[TEXT SHOWN]
----------
Eating right at the open source buffet
February 01, 2013
With the smorgasbord of Open Source Software (OSS) available for developers to dine from, it's vital they "eat right" by choosing the OSS compatible w...
Open Source Software (OSS) offers intelligent systems designers a veritable smorgasbord of tools and technology. Spanning the entire software stack, from boot code and drivers to OSs, executives to middleware, and application components to development tools, OSS provides readily available alternatives to both legacy commercial software and also to in-house code developed from scratch.
But dining at the open source table is not an embedded bean feast – code gathered à la carte might not always integrate easily to make a well-formed “meal.” While literally millions of OSS projects are available on popular forges and hubs, developers must take care to choose the right technology ingredients and tidbits to fit project and intellectual property needs.
The following examines resources and tools for discovering OSS projects and metrics for those projects. It also explores factors to consider when choosing OSS projects and components for embedded designs. And it serves up heuristic methods for choosing the OSS technology most appropriate to real-world embedded development needs.
Discovering embedded open source
Finding open source software is easy. Finding the right piece of OSS can be much harder. Luckily, options for finding and evaluating OSS are plentiful, and come in five categories: search engines, hosting sites, individual project sites, dedicated OSS discovery tools, and embedded platform distributions.
----------
[WRITTEN INSTRUCTION A] In the open source article, how many categories of options for finding and evaluating OSS are there?
----------
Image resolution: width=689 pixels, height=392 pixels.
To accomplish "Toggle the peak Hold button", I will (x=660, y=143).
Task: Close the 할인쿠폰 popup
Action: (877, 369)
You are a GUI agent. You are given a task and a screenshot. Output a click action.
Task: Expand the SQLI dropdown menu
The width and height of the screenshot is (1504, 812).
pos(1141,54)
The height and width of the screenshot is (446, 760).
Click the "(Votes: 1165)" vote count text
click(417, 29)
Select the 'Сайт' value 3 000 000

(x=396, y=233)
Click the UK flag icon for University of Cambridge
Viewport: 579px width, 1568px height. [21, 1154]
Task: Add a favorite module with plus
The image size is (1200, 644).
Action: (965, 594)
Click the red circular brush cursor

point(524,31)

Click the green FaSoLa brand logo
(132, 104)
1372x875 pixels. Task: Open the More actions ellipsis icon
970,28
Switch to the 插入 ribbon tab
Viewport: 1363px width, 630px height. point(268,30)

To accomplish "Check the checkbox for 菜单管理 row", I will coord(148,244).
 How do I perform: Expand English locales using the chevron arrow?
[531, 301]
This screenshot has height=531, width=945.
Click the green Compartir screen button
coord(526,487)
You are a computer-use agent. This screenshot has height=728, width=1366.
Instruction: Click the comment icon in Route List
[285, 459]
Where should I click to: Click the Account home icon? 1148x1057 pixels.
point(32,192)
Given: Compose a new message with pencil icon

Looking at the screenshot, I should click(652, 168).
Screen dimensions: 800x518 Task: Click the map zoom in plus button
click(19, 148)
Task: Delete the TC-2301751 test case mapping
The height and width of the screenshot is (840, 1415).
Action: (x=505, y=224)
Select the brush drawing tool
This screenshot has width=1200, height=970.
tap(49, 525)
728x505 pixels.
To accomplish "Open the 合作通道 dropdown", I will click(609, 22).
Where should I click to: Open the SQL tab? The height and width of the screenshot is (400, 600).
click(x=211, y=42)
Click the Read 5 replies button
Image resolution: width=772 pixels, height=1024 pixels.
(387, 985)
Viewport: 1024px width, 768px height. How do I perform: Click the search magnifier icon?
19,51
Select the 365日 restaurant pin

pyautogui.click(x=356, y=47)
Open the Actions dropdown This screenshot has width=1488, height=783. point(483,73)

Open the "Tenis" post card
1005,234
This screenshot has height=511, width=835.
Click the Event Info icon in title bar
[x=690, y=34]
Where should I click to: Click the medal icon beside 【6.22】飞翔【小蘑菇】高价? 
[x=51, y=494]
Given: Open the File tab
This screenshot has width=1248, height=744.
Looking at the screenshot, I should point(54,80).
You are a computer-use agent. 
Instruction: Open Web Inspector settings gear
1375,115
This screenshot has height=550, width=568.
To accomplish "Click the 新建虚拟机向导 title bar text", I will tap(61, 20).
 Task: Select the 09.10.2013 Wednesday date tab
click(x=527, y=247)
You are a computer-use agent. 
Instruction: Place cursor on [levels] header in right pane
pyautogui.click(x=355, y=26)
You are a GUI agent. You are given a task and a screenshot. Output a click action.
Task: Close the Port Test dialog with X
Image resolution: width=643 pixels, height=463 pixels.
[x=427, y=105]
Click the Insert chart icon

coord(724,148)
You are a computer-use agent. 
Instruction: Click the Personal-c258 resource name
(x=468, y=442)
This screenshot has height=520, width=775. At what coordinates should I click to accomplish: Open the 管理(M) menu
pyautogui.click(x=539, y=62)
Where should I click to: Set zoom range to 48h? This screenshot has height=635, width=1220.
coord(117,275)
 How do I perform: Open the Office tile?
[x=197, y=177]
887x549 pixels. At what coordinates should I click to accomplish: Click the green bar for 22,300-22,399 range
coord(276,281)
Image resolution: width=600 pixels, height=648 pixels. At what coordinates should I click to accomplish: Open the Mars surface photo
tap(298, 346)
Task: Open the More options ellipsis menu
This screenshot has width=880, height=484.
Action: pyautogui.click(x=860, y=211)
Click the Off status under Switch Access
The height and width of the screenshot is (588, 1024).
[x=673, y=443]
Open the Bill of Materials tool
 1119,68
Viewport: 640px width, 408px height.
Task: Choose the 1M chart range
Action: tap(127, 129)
----------
[WRITTEN INSTRUCTION B] Please lay out the rows from the line with "This screenshot has height=511, width=835." up to and including the line with "(x=468, y=442)" as a Markdown table with the columns No. and Line, numbering each line and leaving out blank lines.

[RIGHT ANSWER A] Five: search engines, hosting sites, individual project sites, dedicated OSS discovery tools, and embedded platform distributions.

[RIGHT ANSWER B]
| No. | Line |
|---|---|
| 1 | This screenshot has height=511, width=835. |
| 2 | Click the Event Info icon in title bar |
| 3 | [x=690, y=34] |
| 4 | Where should I click to: Click the medal icon beside 【6.22】飞翔【小蘑菇】高价?  |
| 5 | [x=51, y=494] |
| 6 | Given: Open the File tab |
| 7 | This screenshot has width=1248, height=744. |
| 8 | Looking at the screenshot, I should point(54,80). |
| 9 | You are a computer-use agent.  |
| 10 | Instruction: Open Web Inspector settings gear |
| 11 | 1375,115 |
| 12 | This screenshot has height=550, width=568. |
| 13 | To accomplish "Click the 新建虚拟机向导 title bar text", I will tap(61, 20). |
| 14 |  Task: Select the 09.10.2013 Wednesday date tab |
| 15 | click(x=527, y=247) |
| 16 | You are a computer-use agent.  |
| 17 | Instruction: Place cursor on [levels] header in right pane |
| 18 | pyautogui.click(x=355, y=26) |
| 19 | You are a GUI agent. You are given a task and a screenshot. Output a click action. |
| 20 | Task: Close the Port Test dialog with X |
| 21 | Image resolution: width=643 pixels, height=463 pixels. |
| 22 | [x=427, y=105] |
| 23 | Click the Insert chart icon |
| 24 | coord(724,148) |
| 25 | You are a computer-use agent.  |
| 26 | Instruction: Click the Personal-c258 resource name |
| 27 | (x=468, y=442) |